Cap sur l’agglomération positive
La collectivité a déjà montré l’exemple de la sobriété énergétique tant dans son patrimoine que dans son fonctionnement : « Depuis 2009, les bâtiments communautaires ont diminué leur consommation de 3 % », note l’écologiste Andrée Buchmann, vice-présidente de la Cus chargée du plan climat territorial. L’élue cite également les économies générées par le plan piscine, le plan de déplacement des 7500 agents communautaires, les 8600 logements sociaux rénovés au cours des quatre dernières années dans l’agglomération… « Grâce à des formations transversales, l’ensemble des services communautaires prend en compte les objectifs de sobriété énergétique », se félicite Andrée Buchmann.

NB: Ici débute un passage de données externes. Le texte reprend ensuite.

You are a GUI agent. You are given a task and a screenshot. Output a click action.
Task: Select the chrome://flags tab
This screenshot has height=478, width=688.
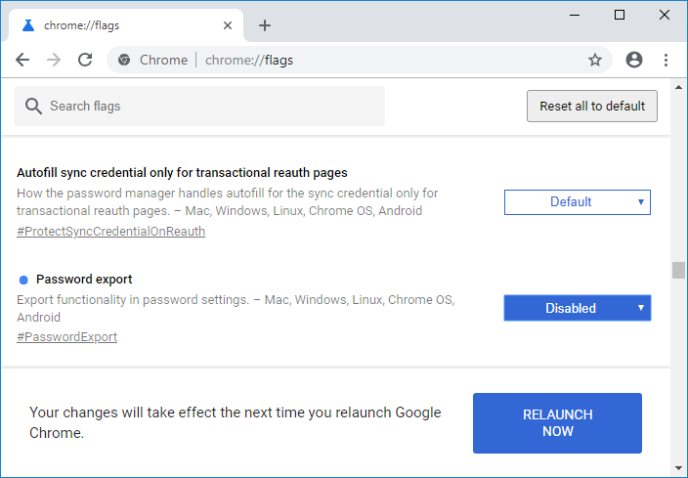coord(117,25)
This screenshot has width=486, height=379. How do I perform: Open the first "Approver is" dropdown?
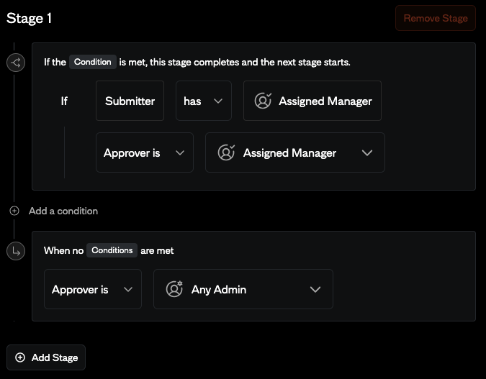tap(144, 153)
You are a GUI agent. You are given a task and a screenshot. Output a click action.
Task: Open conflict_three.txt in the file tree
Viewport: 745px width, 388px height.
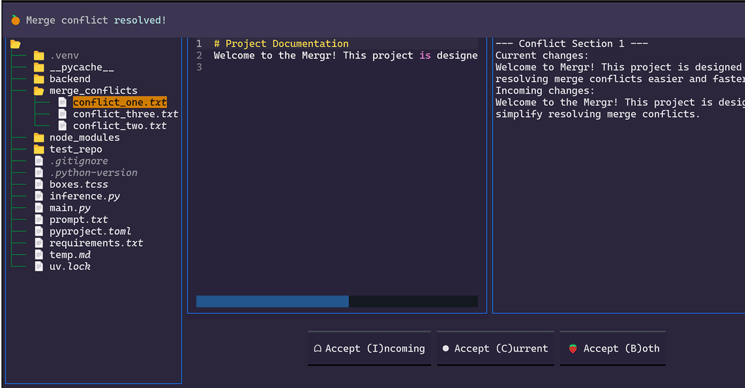(126, 114)

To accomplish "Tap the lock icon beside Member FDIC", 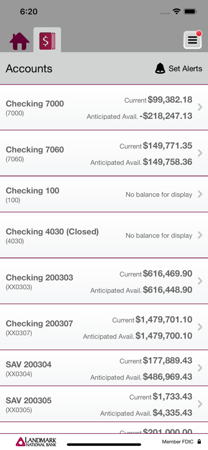I will coord(199,442).
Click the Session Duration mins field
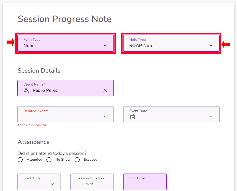The height and width of the screenshot is (191, 237). click(92, 182)

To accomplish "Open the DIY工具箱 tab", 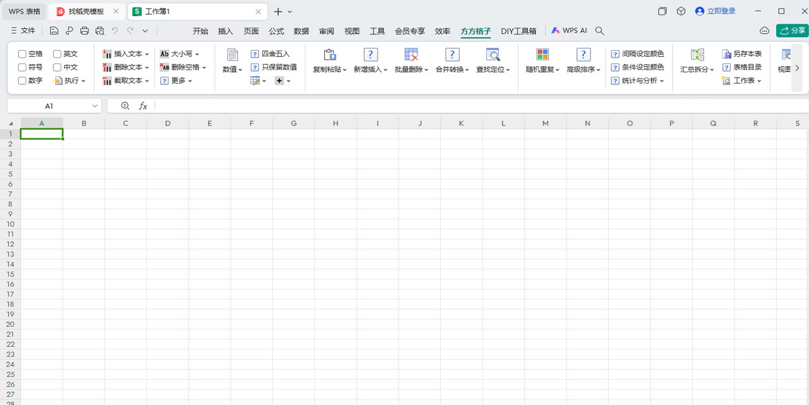I will coord(518,30).
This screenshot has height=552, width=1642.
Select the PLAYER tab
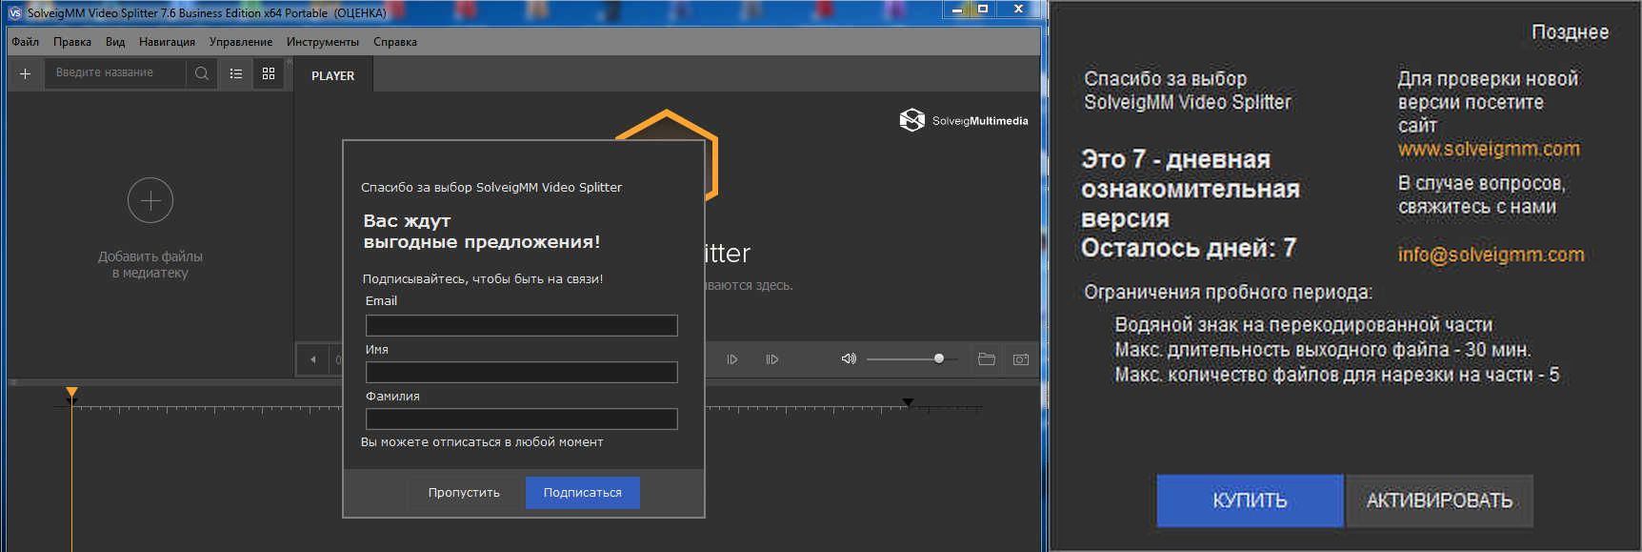pyautogui.click(x=332, y=75)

Prolongement politique logique de l’engagement communautaire, l’idée d’une autorité locale organisatrice de l’énergie fait son chemin : « Nous y sommes prêt », confirme l’élue écologiste. « L’énergie connaît une transition comparable à celle qu’ont engagé les déplacements urbains il y a 25 ans », poursuit le président de la Cus. Conscient de fixer un cap qu’il n’atteindra pas dans son fauteuil de président, Jacques Bigot ne s’interdit pas une vision futuriste : « Devenir un jour une agglomération à énergie positive ».